◆ Work item:
Reply with every entry, repeated exactly as given.

◆ Data in this exercise:
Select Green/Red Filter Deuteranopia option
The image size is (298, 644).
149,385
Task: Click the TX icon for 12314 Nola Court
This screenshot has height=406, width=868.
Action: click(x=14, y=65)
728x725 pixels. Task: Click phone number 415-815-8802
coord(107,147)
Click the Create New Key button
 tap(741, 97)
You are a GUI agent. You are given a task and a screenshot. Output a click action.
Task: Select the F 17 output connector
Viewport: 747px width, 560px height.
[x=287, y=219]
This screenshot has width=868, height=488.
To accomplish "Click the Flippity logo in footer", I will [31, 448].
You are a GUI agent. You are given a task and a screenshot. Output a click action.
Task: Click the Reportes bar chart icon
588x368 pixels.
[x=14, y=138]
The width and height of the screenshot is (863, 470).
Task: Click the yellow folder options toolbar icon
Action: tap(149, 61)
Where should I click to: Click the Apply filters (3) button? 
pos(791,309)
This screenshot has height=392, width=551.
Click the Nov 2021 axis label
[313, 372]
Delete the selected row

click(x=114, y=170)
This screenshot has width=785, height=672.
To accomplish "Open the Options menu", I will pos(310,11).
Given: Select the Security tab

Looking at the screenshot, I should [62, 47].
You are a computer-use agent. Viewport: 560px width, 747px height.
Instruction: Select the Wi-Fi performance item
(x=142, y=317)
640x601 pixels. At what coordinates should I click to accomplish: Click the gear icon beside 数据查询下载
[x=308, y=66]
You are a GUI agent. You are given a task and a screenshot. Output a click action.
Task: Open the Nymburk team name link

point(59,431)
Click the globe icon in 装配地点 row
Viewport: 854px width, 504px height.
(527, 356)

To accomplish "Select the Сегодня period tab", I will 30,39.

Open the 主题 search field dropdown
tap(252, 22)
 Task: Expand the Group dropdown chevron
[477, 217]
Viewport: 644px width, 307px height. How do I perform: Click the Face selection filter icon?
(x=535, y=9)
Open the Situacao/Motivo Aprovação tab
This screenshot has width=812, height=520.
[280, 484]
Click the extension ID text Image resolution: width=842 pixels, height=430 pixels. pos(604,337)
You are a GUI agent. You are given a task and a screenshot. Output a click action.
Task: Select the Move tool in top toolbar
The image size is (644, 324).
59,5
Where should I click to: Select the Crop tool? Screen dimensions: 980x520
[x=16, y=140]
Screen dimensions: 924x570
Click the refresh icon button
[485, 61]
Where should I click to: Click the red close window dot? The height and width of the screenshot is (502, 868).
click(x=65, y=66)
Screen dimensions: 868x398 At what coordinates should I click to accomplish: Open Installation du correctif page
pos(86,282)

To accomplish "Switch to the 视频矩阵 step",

◆ Output of the exercise:
Select Green/Red Filter Deuteranopia option
The image size is (298, 644).
149,385
Task: Click the TX icon for 12314 Nola Court
This screenshot has height=406, width=868.
Action: click(x=14, y=65)
728x725 pixels. Task: Click phone number 415-815-8802
coord(107,147)
Click the Create New Key button
 tap(741, 97)
You are a GUI agent. You are given a task and a screenshot. Output a click action.
Task: Select the F 17 output connector
Viewport: 747px width, 560px height.
[x=287, y=219]
This screenshot has width=868, height=488.
To accomplish "Click the Flippity logo in footer", I will [31, 448].
You are a GUI agent. You are given a task and a screenshot. Output a click action.
Task: Click the Reportes bar chart icon
588x368 pixels.
[x=14, y=138]
The width and height of the screenshot is (863, 470).
Task: Click the yellow folder options toolbar icon
Action: tap(149, 61)
Where should I click to: Click the Apply filters (3) button? 
pos(791,309)
This screenshot has height=392, width=551.
Click the Nov 2021 axis label
[313, 372]
Delete the selected row

click(x=114, y=170)
This screenshot has width=785, height=672.
To accomplish "Open the Options menu", I will pos(310,11).
Given: Select the Security tab

Looking at the screenshot, I should [62, 47].
You are a computer-use agent. Viewport: 560px width, 747px height.
Instruction: Select the Wi-Fi performance item
(x=142, y=317)
640x601 pixels. At what coordinates should I click to accomplish: Click the gear icon beside 数据查询下载
[x=308, y=66]
You are a GUI agent. You are given a task and a screenshot. Output a click action.
Task: Open the Nymburk team name link

point(59,431)
Click the globe icon in 装配地点 row
Viewport: 854px width, 504px height.
(527, 356)

To accomplish "Select the Сегодня period tab", I will 30,39.

Open the 主题 search field dropdown
tap(252, 22)
 Task: Expand the Group dropdown chevron
[477, 217]
Viewport: 644px width, 307px height. How do I perform: Click the Face selection filter icon?
(x=535, y=9)
Open the Situacao/Motivo Aprovação tab
This screenshot has width=812, height=520.
[280, 484]
Click the extension ID text Image resolution: width=842 pixels, height=430 pixels. pos(604,337)
You are a GUI agent. You are given a task and a screenshot. Output a click action.
Task: Select the Move tool in top toolbar
The image size is (644, 324).
59,5
Where should I click to: Select the Crop tool? Screen dimensions: 980x520
[x=16, y=140]
Screen dimensions: 924x570
Click the refresh icon button
[485, 61]
Where should I click to: Click the red close window dot? The height and width of the screenshot is (502, 868).
click(x=65, y=66)
Screen dimensions: 868x398 At what coordinates should I click to accomplish: Open Installation du correctif page
pos(86,282)

To accomplish "Switch to the 视频矩阵 step",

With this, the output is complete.